Amyloid β peptides are the major components of the vascular and plaque amyloid filaments in individuals with Alzheimer’s disease (AD). Although it is still unclear what initiates the disease, isomerization of aspartic acid residues in Aβ peptides is directly related to the pathology of AD. The detection of isomerization products is analytically challenging, due to their similar chemical properties and identical molecular mass. Different methods have been applied to differentiate and quantify the isomers, including immunology, chromatography, and mass spectrometry. Typically, those methods require comparative analysis with the standard peptides and involve many sample preparation steps. To understand the role of Aβ isomerization in AD progression, a fast, simple, accurate, and reproducible method is necessary. In this work, electron capture dissociation (ECD) Fourier-transform ion cyclotron resonance mass spectrometry (FTICR MS) was applied to detect isomerization in Aβ peptides.

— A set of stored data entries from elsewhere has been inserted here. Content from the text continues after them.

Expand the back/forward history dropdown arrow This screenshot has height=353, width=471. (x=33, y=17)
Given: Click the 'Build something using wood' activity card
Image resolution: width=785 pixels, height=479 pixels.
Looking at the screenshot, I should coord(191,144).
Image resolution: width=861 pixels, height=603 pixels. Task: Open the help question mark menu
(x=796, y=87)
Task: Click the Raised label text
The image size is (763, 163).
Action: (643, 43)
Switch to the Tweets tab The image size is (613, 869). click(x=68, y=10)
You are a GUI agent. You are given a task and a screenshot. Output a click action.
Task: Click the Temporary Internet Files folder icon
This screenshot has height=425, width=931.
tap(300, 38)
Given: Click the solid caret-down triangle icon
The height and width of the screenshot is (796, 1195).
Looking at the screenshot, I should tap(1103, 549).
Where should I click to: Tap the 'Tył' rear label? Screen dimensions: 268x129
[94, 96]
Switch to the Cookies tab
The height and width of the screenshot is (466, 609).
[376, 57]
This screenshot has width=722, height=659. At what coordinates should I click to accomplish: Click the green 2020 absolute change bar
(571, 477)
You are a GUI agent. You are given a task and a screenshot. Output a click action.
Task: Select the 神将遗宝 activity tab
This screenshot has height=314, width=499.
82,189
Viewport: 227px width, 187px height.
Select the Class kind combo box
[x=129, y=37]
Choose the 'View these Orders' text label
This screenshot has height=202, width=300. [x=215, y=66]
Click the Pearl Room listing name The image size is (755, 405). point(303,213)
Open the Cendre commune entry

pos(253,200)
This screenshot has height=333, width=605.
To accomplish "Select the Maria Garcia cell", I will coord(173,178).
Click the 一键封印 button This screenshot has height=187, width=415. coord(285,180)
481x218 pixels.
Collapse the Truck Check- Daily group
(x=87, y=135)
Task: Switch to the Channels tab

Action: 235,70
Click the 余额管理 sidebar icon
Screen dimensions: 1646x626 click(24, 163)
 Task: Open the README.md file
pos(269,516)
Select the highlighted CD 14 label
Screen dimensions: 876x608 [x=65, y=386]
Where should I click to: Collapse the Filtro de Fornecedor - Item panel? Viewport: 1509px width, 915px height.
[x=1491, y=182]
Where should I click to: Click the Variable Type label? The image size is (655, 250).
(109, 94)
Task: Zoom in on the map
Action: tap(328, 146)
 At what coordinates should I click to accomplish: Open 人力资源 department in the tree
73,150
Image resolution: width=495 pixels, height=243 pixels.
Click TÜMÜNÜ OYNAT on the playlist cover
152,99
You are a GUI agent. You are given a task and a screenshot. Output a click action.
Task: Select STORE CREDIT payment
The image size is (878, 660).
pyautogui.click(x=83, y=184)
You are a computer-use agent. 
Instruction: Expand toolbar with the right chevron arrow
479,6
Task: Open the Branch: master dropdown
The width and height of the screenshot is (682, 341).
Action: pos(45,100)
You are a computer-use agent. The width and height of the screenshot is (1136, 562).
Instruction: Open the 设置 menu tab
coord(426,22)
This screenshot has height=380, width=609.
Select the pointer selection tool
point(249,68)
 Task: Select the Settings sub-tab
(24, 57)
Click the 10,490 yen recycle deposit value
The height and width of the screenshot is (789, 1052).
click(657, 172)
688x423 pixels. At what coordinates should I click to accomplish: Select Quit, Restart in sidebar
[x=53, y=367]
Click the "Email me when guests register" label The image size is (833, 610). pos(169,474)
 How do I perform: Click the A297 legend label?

ECD generated diagnostic fragment ions for the two isomers of Aβ17−28, [M + 2H − 60]^+• and z₆^• − 44 when aspartic acid was present and z₆^• − 57 when isoaspartic acid was present. Additionally, the z_n − 57 diagnostic ion was also observed in the electron ionization dissociation (EID) spectra of the modified Aβ17−28 fragment. ECD was further applied toward Aβ1−40 and Aβ1−42. The diagnostic ion c₆ + 57 was observed in the ECD spectra of the Aβ1−42 peptide, demonstrating isomerization at residue 7. In conclusion, both ECD and EID can clearly determine the presence and the position of isoaspartic acid residues in amyloid β peptides. The next step, therefore, is to apply this method to analyze samples of Alzheimer’s patients and healthy individuals in order to generate a better understanding of the disease.